* **EXERCISE REQUIREMENTS**
The data must be returned in full and exactly as given.

* **EXERCISE INPUTS**

%%

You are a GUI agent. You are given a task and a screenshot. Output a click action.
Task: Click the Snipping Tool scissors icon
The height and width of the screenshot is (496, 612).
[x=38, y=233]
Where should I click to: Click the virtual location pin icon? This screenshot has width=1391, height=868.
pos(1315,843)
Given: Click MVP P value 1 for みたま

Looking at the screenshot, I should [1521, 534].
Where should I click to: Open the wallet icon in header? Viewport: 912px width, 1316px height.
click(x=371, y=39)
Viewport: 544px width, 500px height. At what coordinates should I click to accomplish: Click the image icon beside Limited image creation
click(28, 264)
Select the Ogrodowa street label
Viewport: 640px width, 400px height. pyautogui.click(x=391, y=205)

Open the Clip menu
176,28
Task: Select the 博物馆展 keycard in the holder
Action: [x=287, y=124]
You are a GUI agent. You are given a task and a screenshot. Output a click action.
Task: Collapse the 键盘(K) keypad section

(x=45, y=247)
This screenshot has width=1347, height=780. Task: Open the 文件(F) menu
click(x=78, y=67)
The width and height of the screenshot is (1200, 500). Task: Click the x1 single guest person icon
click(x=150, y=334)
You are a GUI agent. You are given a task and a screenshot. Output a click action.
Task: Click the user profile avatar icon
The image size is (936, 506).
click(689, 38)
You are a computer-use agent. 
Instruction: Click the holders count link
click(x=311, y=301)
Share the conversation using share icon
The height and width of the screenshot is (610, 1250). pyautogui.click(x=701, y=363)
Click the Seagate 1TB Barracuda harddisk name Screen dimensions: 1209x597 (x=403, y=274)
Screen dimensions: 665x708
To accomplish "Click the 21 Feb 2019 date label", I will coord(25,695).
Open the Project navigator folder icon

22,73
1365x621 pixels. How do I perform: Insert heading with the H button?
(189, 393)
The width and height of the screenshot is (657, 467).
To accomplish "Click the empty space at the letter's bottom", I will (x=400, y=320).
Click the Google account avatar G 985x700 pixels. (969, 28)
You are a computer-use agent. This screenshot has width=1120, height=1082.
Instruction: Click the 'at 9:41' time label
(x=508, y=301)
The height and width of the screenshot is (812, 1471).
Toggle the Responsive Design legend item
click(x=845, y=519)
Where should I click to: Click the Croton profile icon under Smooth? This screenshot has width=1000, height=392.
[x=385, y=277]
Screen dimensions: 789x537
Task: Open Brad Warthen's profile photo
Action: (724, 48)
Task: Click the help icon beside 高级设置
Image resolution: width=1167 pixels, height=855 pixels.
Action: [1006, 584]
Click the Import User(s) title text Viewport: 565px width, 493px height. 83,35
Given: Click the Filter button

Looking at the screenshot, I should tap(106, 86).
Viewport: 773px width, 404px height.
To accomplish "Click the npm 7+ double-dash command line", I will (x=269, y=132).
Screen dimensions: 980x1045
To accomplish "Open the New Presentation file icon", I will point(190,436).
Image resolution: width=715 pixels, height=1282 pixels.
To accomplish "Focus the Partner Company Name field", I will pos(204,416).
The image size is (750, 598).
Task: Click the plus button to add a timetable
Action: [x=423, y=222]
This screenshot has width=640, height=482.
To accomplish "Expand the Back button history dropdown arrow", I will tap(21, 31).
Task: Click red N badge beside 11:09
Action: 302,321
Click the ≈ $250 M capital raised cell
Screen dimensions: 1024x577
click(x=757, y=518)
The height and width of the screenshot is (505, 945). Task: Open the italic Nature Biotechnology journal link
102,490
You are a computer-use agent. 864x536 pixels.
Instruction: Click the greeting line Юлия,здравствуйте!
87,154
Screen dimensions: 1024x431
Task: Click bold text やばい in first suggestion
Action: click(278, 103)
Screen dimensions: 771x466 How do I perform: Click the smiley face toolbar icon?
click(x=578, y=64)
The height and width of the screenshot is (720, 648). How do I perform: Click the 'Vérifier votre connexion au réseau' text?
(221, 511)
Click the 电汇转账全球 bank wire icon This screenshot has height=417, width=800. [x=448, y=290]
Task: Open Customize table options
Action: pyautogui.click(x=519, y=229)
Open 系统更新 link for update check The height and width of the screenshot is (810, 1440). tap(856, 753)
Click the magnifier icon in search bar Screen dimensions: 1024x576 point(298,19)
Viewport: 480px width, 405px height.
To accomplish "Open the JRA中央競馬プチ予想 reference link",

%%

* **RESULT FOR THIS EXERCISE**
You are a GUI agent. You are given a task and a screenshot. Output a click action.
Task: Click the Snipping Tool scissors icon
The height and width of the screenshot is (496, 612).
[x=38, y=233]
Where should I click to: Click the virtual location pin icon? This screenshot has width=1391, height=868.
pos(1315,843)
Given: Click MVP P value 1 for みたま

Looking at the screenshot, I should [1521, 534].
Where should I click to: Open the wallet icon in header? Viewport: 912px width, 1316px height.
click(x=371, y=39)
Viewport: 544px width, 500px height. At what coordinates should I click to accomplish: Click the image icon beside Limited image creation
click(28, 264)
Select the Ogrodowa street label
Viewport: 640px width, 400px height. pyautogui.click(x=391, y=205)

Open the Clip menu
176,28
Task: Select the 博物馆展 keycard in the holder
Action: [x=287, y=124]
You are a GUI agent. You are given a task and a screenshot. Output a click action.
Task: Collapse the 键盘(K) keypad section

(x=45, y=247)
This screenshot has width=1347, height=780. Task: Open the 文件(F) menu
click(x=78, y=67)
The width and height of the screenshot is (1200, 500). Task: Click the x1 single guest person icon
click(x=150, y=334)
You are a GUI agent. You are given a task and a screenshot. Output a click action.
Task: Click the user profile avatar icon
The image size is (936, 506).
click(689, 38)
You are a computer-use agent. 
Instruction: Click the holders count link
click(x=311, y=301)
Share the conversation using share icon
The height and width of the screenshot is (610, 1250). pyautogui.click(x=701, y=363)
Click the Seagate 1TB Barracuda harddisk name Screen dimensions: 1209x597 (x=403, y=274)
Screen dimensions: 665x708
To accomplish "Click the 21 Feb 2019 date label", I will coord(25,695).
Open the Project navigator folder icon

22,73
1365x621 pixels. How do I perform: Insert heading with the H button?
(189, 393)
The width and height of the screenshot is (657, 467).
To accomplish "Click the empty space at the letter's bottom", I will (x=400, y=320).
Click the Google account avatar G 985x700 pixels. (969, 28)
You are a computer-use agent. This screenshot has width=1120, height=1082.
Instruction: Click the 'at 9:41' time label
(x=508, y=301)
The height and width of the screenshot is (812, 1471).
Toggle the Responsive Design legend item
click(x=845, y=519)
Where should I click to: Click the Croton profile icon under Smooth? This screenshot has width=1000, height=392.
[x=385, y=277]
Screen dimensions: 789x537
Task: Open Brad Warthen's profile photo
Action: (724, 48)
Task: Click the help icon beside 高级设置
Image resolution: width=1167 pixels, height=855 pixels.
Action: [1006, 584]
Click the Import User(s) title text Viewport: 565px width, 493px height. 83,35
Given: Click the Filter button

Looking at the screenshot, I should tap(106, 86).
Viewport: 773px width, 404px height.
To accomplish "Click the npm 7+ double-dash command line", I will (x=269, y=132).
Screen dimensions: 980x1045
To accomplish "Open the New Presentation file icon", I will point(190,436).
Image resolution: width=715 pixels, height=1282 pixels.
To accomplish "Focus the Partner Company Name field", I will pos(204,416).
The image size is (750, 598).
Task: Click the plus button to add a timetable
Action: [x=423, y=222]
This screenshot has width=640, height=482.
To accomplish "Expand the Back button history dropdown arrow", I will tap(21, 31).
Task: Click red N badge beside 11:09
Action: 302,321
Click the ≈ $250 M capital raised cell
Screen dimensions: 1024x577
click(x=757, y=518)
The height and width of the screenshot is (505, 945). Task: Open the italic Nature Biotechnology journal link
102,490
You are a computer-use agent. 864x536 pixels.
Instruction: Click the greeting line Юлия,здравствуйте!
87,154
Screen dimensions: 1024x431
Task: Click bold text やばい in first suggestion
Action: click(278, 103)
Screen dimensions: 771x466 How do I perform: Click the smiley face toolbar icon?
click(x=578, y=64)
The height and width of the screenshot is (720, 648). How do I perform: Click the 'Vérifier votre connexion au réseau' text?
(221, 511)
Click the 电汇转账全球 bank wire icon This screenshot has height=417, width=800. [x=448, y=290]
Task: Open Customize table options
Action: pyautogui.click(x=519, y=229)
Open 系统更新 link for update check The height and width of the screenshot is (810, 1440). tap(856, 753)
Click the magnifier icon in search bar Screen dimensions: 1024x576 point(298,19)
Viewport: 480px width, 405px height.
To accomplish "Open the JRA中央競馬プチ予想 reference link",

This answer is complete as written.